First of all, we need to find out how many digits of a, which is easy to find out. “a” is a 2-digit number since 54872 is between 10^3 and 100^3.

Also, the digit at One is 8, because 8^3 ends 2 and all other digits to the power of 3 don’t end at 2.

So we can bruteforce the digit at ten, which only gives 9 choices:

ans = -1
for i in range(1, 10):
    num = (i * 10 + 8)**3
    if num == 54872:
        print(f"{i * 10 + 8}^3={(i * 10 + 8)**3}")
        ans = num
        break
if ans == -1:
    print("Can't find the integer for a**3=54872")

We can check the first few values:

10^3=1000
20^3=8000
30^3=27000
40^3=64000

Therefore, 54872 is between 30^3 and 40^3 thus, the answer is 38.

Bruteforce Algorithm to Find the Integer Cubic Root

Obviously, we can bruteforce to find the integer cubic root.
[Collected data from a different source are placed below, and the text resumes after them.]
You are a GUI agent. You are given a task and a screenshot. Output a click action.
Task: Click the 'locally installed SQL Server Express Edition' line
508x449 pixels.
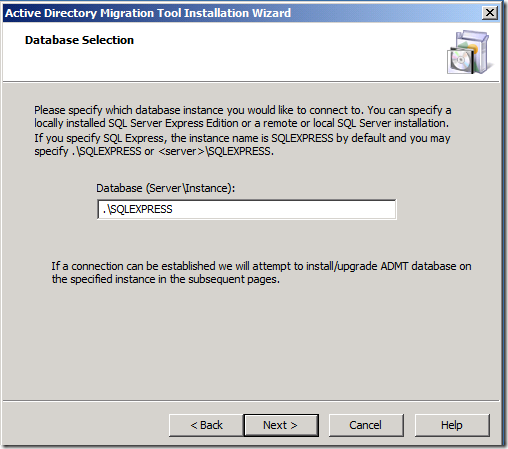point(241,123)
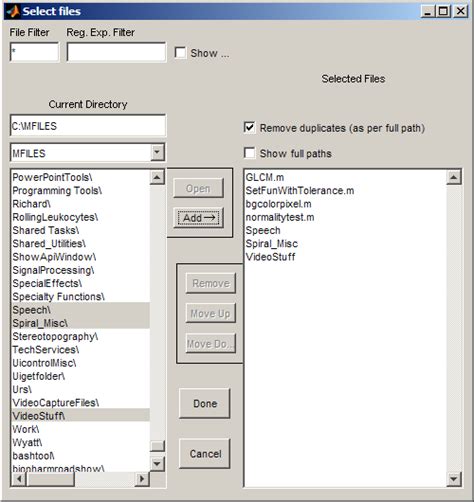
Task: Click the Add → button
Action: pyautogui.click(x=199, y=218)
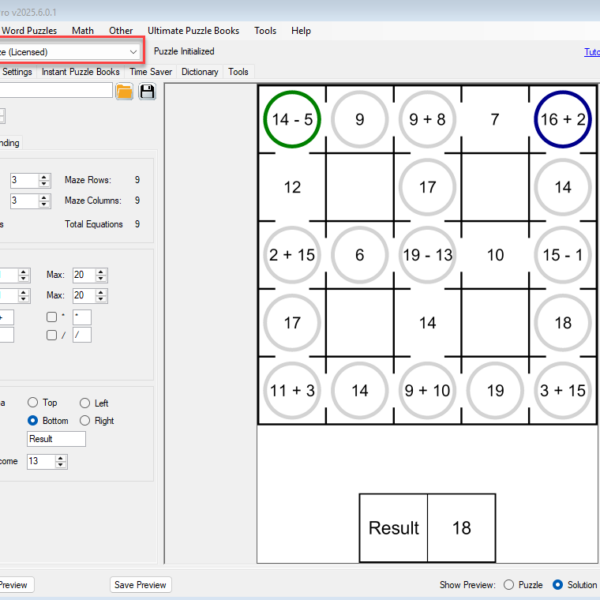Click the Save Preview button
Image resolution: width=600 pixels, height=600 pixels.
(x=140, y=585)
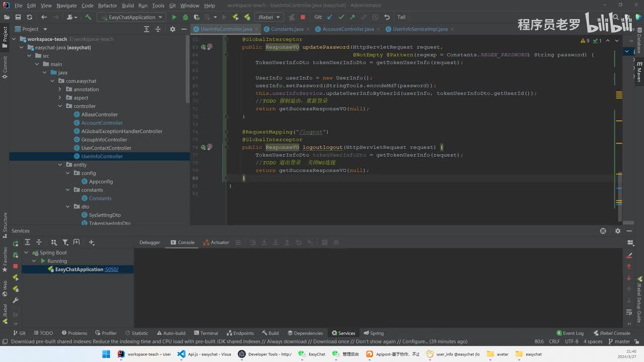Click Save All icon in main toolbar
This screenshot has width=644, height=362.
coord(18,17)
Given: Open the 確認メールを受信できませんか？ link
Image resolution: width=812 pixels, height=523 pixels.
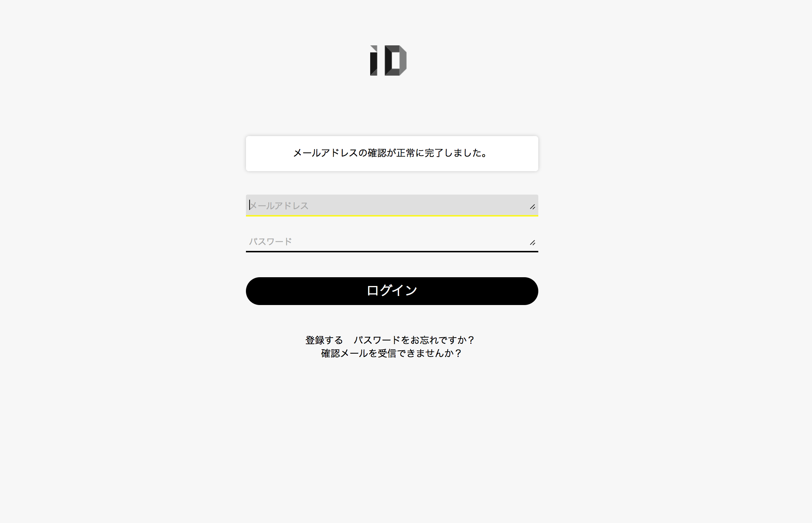Looking at the screenshot, I should [391, 353].
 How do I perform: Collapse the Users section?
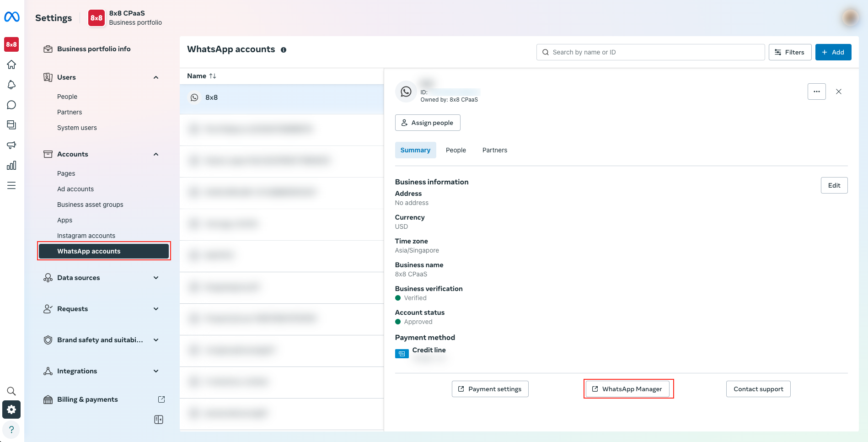coord(156,77)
We can try the integers up to a if we want to find the answer to a^3=x where x is known and a is integer. Here we go:

def integer_root(x):
    for i in range(x + 1):
        if i ** 3 == x:
            return i
    return -1 ## not found

Note, we can use the next function (syntax sugar) to make the implementation concise:

def integer_root(N):
    return next((i for i in range(N + 1) if i ** 3 == N), -1)

The time complexity is O(N)

Actually, we don’t need to try all integers up to x. We can optimize the range by trying up to the cube root of x instead of x itself. Testing integers larger than the cube root of x would be unnecessary since their cubes would exceed x.

import math
def integer_root(N):
    return next((i for i in range(int(math.isqrt(N)) + 1) if i ** 3 == N), -1)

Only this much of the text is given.